Out and About in Listowel on August 9 2022
Lesley and Theresa were hoping for an ice cream from The Square Cone but they were too early.
The MacElligott/ Mulcahy family were enjoying breakfast in Lynch’s in The Small Square. John, John, Gillian and the newest Mulcahy, Robert were enjoying the sunshine.
At Lynchs I met Mary and friends out for a morning coffee.
This area will be beautiful when the flowers and climbers grow a bit.
Meeting a Former Pupil in Ballylongford
On my visit to the traditional crafts farina Ballylongford I ran into my friend, Bridget O’Connor and then together we ran into a former pupil, Dora Mulvihill. Dora and I are in a framed picture in Presentation Secondary School Listowel, celebrating Dora’s gold medal for achieving the highest marks in Irish at her Leaving Cert.
Dora’s lovely son took the picture for me.
When browsing through Boards recently I came across a link to these old photos.
Bet you Didn’t know this
Fourteen years before the Titanic sank, a novelist Morgan Robertson published a novel called Futility. The story was about an ocean liner that struck an iceberg on an April night.

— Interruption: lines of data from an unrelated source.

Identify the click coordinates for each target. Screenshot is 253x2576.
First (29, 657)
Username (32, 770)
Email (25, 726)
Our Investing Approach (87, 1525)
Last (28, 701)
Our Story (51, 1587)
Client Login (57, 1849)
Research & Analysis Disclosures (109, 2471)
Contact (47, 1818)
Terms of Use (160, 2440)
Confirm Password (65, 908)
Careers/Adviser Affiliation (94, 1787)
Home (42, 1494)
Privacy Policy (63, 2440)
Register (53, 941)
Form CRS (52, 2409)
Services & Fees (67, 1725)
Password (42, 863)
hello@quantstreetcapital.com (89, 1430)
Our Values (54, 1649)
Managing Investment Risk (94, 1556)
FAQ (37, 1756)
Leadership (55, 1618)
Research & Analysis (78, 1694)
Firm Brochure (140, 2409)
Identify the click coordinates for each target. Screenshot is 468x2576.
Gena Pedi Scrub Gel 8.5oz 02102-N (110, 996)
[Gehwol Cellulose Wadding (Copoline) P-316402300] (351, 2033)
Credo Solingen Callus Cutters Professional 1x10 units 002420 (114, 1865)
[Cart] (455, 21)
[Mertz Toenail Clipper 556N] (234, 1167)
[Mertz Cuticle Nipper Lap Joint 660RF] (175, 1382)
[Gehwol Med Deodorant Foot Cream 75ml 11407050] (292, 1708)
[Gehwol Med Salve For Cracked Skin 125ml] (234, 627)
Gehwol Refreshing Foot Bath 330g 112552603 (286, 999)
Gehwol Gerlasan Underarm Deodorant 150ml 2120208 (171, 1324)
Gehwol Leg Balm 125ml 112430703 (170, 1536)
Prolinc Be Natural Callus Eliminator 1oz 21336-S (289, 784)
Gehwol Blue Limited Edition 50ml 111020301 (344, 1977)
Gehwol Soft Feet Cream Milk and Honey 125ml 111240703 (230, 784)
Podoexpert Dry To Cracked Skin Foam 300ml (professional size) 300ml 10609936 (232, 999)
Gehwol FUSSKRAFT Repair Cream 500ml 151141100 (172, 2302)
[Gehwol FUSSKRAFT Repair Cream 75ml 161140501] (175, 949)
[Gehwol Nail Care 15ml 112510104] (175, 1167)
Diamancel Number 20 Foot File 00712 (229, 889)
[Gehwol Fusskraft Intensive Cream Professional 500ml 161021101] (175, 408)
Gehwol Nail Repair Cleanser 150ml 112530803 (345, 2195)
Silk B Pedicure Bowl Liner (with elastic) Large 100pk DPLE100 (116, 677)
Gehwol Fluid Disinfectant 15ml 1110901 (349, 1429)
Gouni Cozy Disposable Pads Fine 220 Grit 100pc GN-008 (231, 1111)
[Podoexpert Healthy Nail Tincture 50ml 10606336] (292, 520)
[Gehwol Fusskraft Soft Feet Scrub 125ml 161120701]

This old photo was shared recently on Listowel Memories. There is one correcti0n. That is not Batt O’Keeffe but John Broderick.
Camden Street, Dublin in 1975
The Fairy was Laughing too
I was revisiting Boards.ie recently and someone had put up the lyrics of this old song. It is like an ear worm now resounding in my head. I think the voice I hear is Brendan O’Dowda’s.
In a shady nook one moonlight night,
A leprachaun I spied;
With scarlet cap and coat of green;
A cruiskeen by his side.
‘Twas tick tack tick, his hammer went,
Upon a weeny shoe;
And I laughed to think of a purse of gold:
But the fairy was laughing too.
With tip-toe step and beating heart,
Quite softly I drew nigh:
There was mischief in his merry face;-
A twinkle in his eye.
He hammered and sang with tiny voice,
And drank his mountain dew:
And I laughed to think he was caught at last:-
But the fairy was laughing too.
As quick as thought I seized the elf;
‘Your fairy purse!’ I cried;
‘The purse!’ he said – ’tis in her hand –
‘That lady at your side!’
I turned to look: the elf was off!
Then what was I to do?
O, I laughed to think what a fool I’d been;
And the fairy was laughing too.
Scoil Realta na Maidine in Summer 2022
First Communion Class of 1956
A Pig Fair
This is Kanturk but it could be any town in rural Ireland in the 1950s. The building is now the AIB bank, recently among the branches earmarked to become cashless.
One seller, standing by the signpost, has obviously reached town early on Pig Market day as he has a prime location. It’s early in the morning as farmers are coming and going from the creamery with their milk churns.
Just over the bridge you can see the BP sign. This is Fitzpatricks petrol pumps on O’Brien Street. There were no diesel cars in the 1950s.